* Draghi holds rates steady but seems open to more stimulus
* Yellen reiterates supportive Federal Reserve view
* Separatists ignore Putin calls to postpone Ukraine secession vote
* China exports, imports beat forecast (Updates to open of U.S. trading; changes dateline; previous LONDON)
By Ryan Vlastelica
NEW YORK, May 8 (Reuters) - Stock markets around the world jumped on Thursday, lifted by supportive comments from central banks in both Europe and the United States.
European shares climbed 1 percent after European Central Bank President Mario Draghi was seen as opening the door to more stimulus measures in June.
The ECB also resisted calls to cut rates, pushing the euro down 0.3 percent against the dollar. It previously rose to its highest level since November 2011.
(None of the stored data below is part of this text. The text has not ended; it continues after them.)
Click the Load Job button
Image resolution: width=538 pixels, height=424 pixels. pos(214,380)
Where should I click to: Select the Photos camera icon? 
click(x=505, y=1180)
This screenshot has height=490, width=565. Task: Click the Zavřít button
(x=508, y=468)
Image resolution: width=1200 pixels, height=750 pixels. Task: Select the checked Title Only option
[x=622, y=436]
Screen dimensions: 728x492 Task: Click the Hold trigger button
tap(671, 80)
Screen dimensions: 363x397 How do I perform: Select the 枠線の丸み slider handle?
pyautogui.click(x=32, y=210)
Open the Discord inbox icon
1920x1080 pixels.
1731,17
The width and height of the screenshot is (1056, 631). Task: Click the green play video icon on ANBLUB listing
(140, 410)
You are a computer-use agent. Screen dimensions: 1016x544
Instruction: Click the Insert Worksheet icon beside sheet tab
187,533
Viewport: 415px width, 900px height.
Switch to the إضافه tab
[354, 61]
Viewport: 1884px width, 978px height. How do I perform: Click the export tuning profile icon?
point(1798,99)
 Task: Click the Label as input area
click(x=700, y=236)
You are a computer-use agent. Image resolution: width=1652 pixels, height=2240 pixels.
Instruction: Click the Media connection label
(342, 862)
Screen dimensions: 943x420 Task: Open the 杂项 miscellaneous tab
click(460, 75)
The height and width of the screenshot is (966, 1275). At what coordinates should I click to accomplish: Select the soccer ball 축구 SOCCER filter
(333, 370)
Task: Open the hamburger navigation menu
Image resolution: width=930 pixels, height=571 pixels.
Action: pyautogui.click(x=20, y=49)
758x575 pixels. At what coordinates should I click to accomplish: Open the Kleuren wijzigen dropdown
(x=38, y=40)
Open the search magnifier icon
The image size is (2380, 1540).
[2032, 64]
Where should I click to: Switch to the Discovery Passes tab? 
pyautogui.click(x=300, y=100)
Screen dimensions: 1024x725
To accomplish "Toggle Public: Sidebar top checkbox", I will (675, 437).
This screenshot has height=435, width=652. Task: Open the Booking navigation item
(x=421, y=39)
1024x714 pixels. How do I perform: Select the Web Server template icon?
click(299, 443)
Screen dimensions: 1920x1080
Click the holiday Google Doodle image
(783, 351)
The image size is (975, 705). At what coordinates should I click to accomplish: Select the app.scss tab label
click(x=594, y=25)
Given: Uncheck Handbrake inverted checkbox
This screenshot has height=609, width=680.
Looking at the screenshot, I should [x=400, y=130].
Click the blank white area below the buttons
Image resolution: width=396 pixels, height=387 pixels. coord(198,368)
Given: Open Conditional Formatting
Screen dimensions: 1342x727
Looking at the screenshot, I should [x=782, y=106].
In the United States, Federal Reserve Chair Janet Yellen, in speaking to the Senate Budget Committee, repeated a statement she made on Wednesday that she expects improved year-over-year growth, though weakness in the housing sector could undermine that forecast. Her comments that were seen as indicating continued support for the economy.
“Given the need to stimulate the economy, the European Central Bank may take some pages out of the U.S. play-book and become more aggressive, which should continue to lift European shares or companies tied to Europe,” said Eric Teal, chief investment officer at First Citizens Bancshares Inc. in Raleigh, North Carolina.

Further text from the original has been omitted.